EL PASO, Texas — A man shot in the Aug. 3 attack targeting Latinos in an El Paso Walmart died after months in the hospital, raising the death toll from the attack to 23, according to a hospital official.

“After a nearly nine-month fight, our hearts are heavy as we report Guillermo ‘Memo’ Garcia, our last remaining patient being treated from the El Paso shooting, has passed away,” said Del Sol Medical Center CEO David Shimp.

Garcia and his wife Jessica Coca Garcia were fundraising for their daughter’s soccer team in the Walmart parking lot when the suspected gunman opened fire that Saturday morning.

Garcia is survived by his wife, who suffered leg wounds but recovered. A week after the shooting, she rose from her wheelchair to give a speech across the road from the county jail where the suspected shooter was being held.

“Racism is something I always wanted to think didn’t exist. Obviously, it does,” she said.
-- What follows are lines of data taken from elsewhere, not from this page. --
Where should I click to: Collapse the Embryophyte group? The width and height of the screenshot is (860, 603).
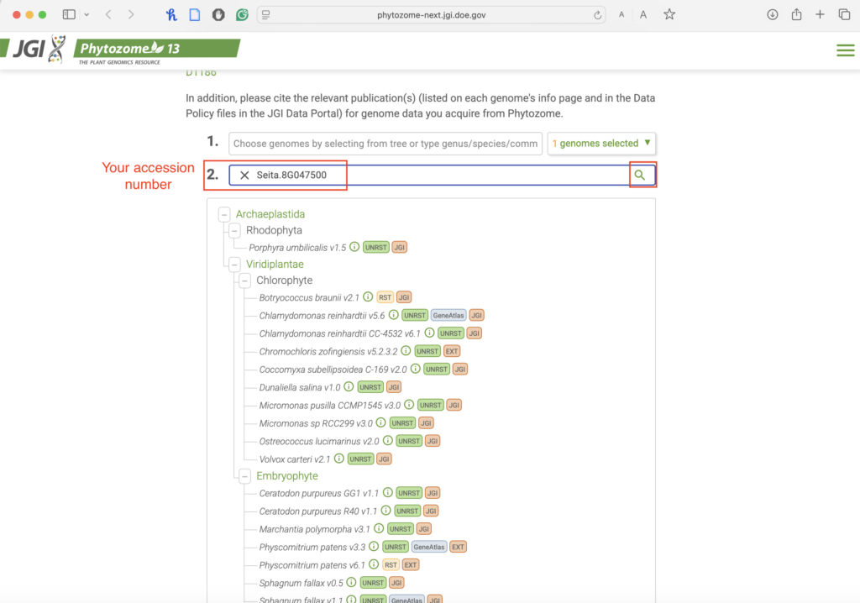click(x=244, y=476)
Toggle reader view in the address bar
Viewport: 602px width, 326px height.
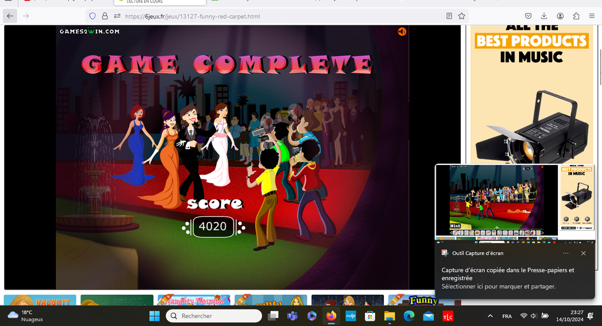pos(449,16)
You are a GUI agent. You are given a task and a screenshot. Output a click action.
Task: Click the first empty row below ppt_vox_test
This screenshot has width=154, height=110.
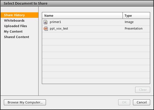96,35
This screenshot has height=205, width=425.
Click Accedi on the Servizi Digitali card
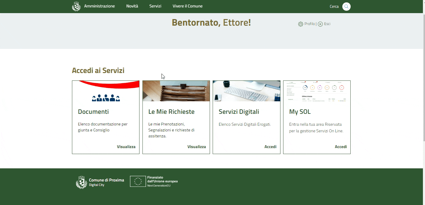click(x=270, y=147)
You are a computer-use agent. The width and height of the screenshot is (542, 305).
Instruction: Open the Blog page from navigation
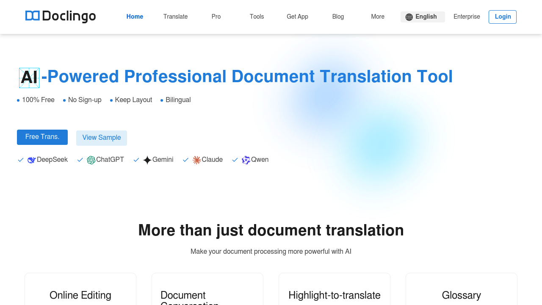[338, 17]
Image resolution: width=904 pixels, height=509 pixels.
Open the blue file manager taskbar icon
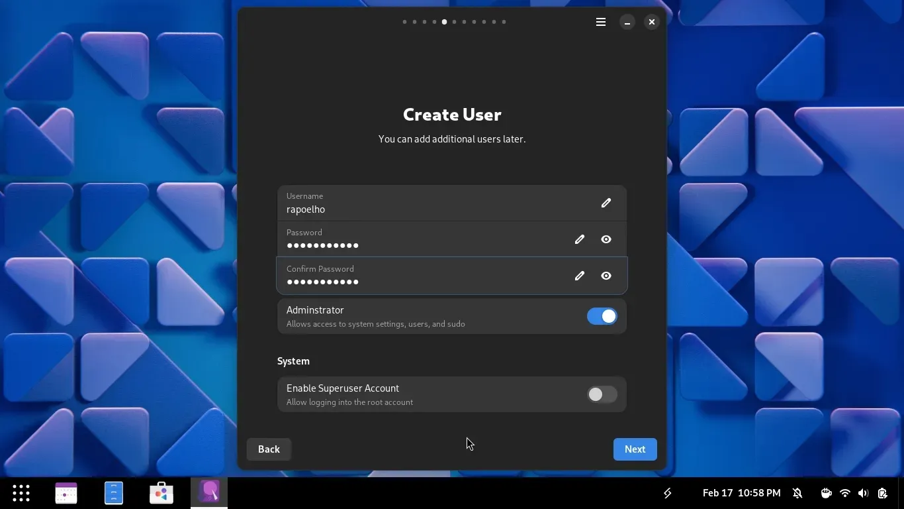pos(114,493)
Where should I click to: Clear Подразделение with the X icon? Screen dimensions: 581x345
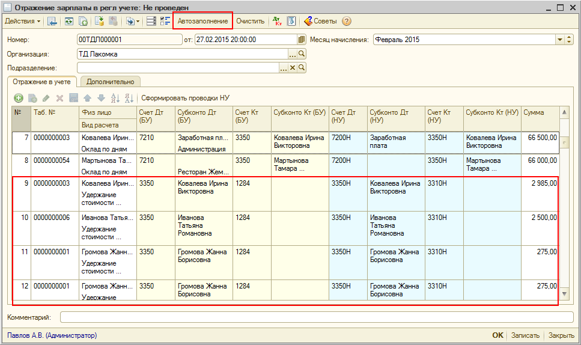[293, 68]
The suspect, Dallas-area man Patrick Crusius, 21, remains in the same jail awaiting trial. State prosecutors have charged him with murder and are pursuing the death penalty, and federal prosecutors charged him with hate crimes.
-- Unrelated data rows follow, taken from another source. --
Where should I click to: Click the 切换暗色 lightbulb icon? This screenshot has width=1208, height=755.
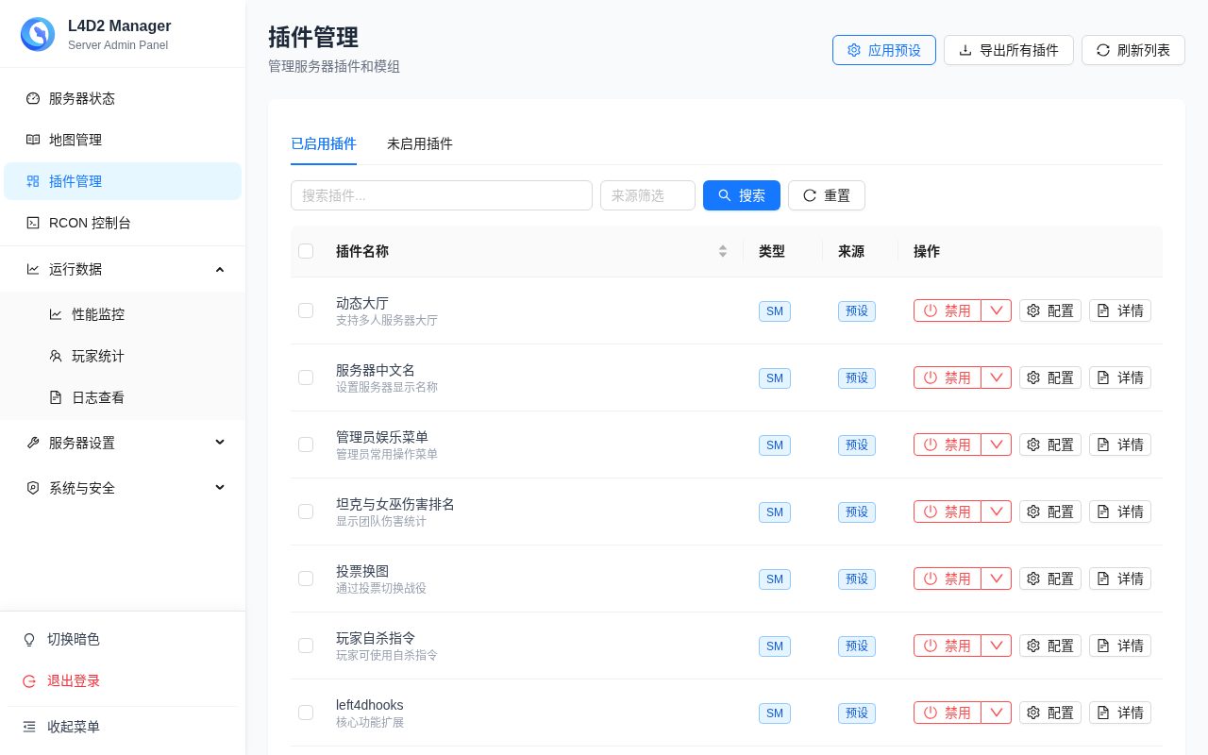pyautogui.click(x=29, y=639)

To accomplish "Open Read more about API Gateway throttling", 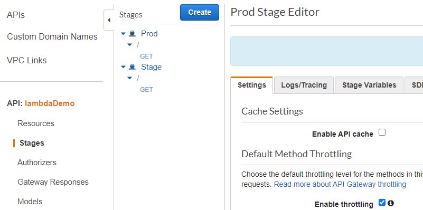I will click(340, 184).
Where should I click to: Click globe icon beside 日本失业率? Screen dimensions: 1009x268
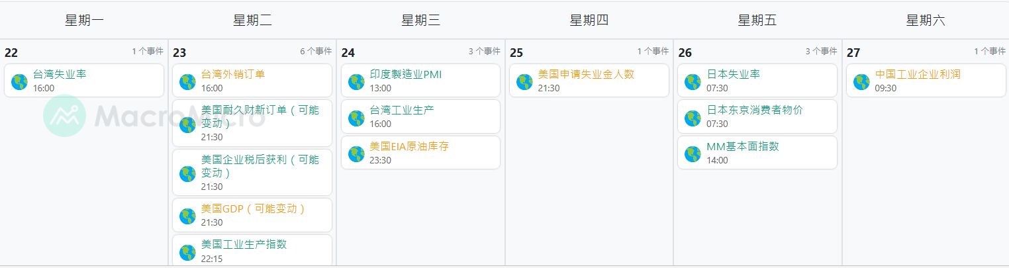pyautogui.click(x=693, y=81)
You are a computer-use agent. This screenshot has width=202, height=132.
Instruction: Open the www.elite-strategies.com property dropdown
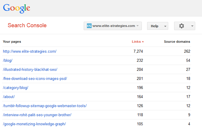tap(113, 26)
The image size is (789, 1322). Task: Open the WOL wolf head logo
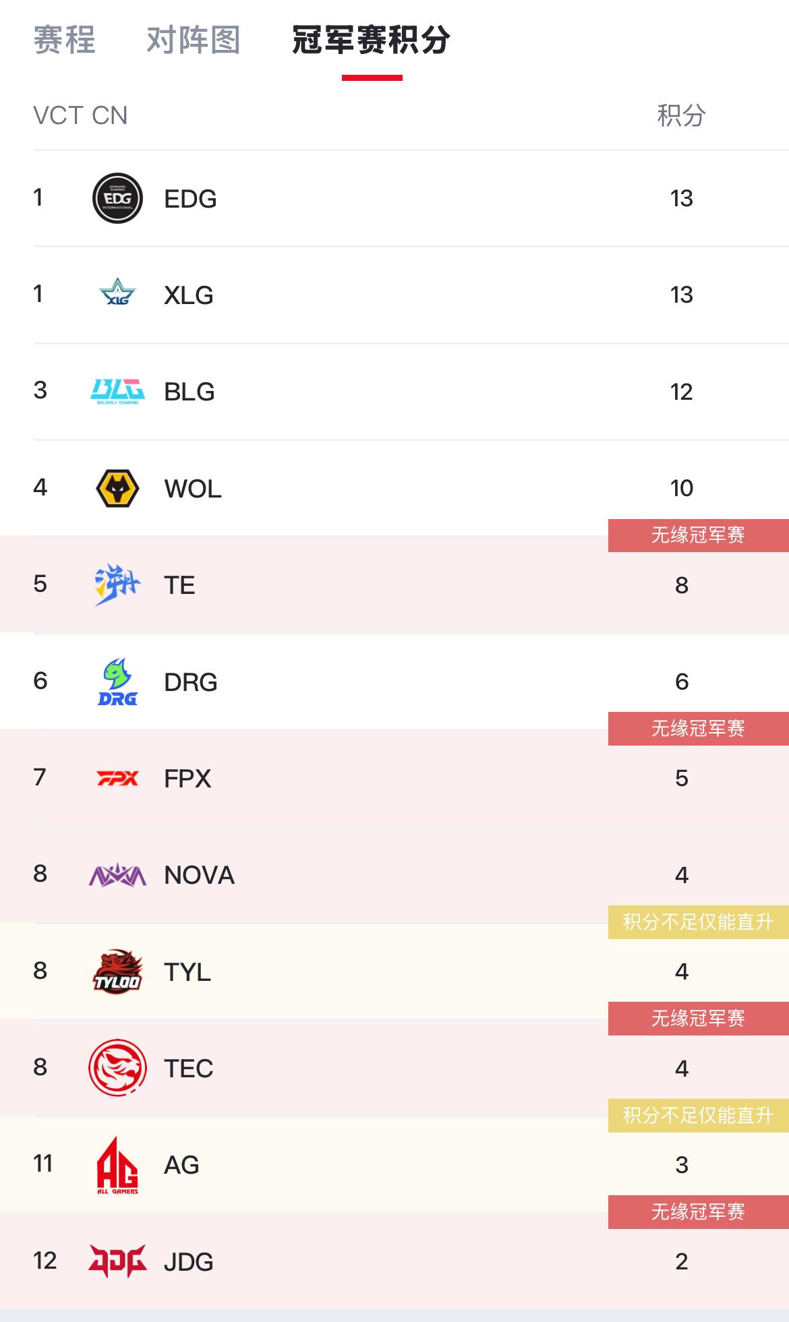[117, 488]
Police said they arrested Crusius near the shooting after he surrendered to officers, telling them he was targeting “Mexicans.” They also attributed to him a four-page racist screed that decried a Hispanic “invasion” of Texas and the U.S., and called for ethnic and racial segregation.

The shooting was the largest terrorist attack targeting Latinos in modern history and spread fear throughout the Latino community.
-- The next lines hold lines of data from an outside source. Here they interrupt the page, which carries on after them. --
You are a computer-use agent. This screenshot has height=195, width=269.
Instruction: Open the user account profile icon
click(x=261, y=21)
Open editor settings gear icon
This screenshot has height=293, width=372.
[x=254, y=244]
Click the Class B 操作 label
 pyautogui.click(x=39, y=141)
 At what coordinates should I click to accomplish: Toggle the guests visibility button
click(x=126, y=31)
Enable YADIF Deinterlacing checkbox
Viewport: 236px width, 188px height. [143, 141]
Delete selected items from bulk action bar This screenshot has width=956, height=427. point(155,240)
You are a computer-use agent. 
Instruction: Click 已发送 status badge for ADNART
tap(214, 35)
In the wake of the attack, El Paso police said the Walmart had previously hired armed off-duty police officers to guard larger stores but removed them at some point.

The Garcia family joined a number of victims who sued the Walmart over lack of security on the busy Saturday shopping day when about 3,000 people were in the store. The lawsuit is ongoing.

Following the attack, the Bentonville, Arkansas-based company added armed and unarmed officers to all of its stores. It stopped selling handguns and short-barrel rifle ammunition.

The store where the shooting took place reopened in November.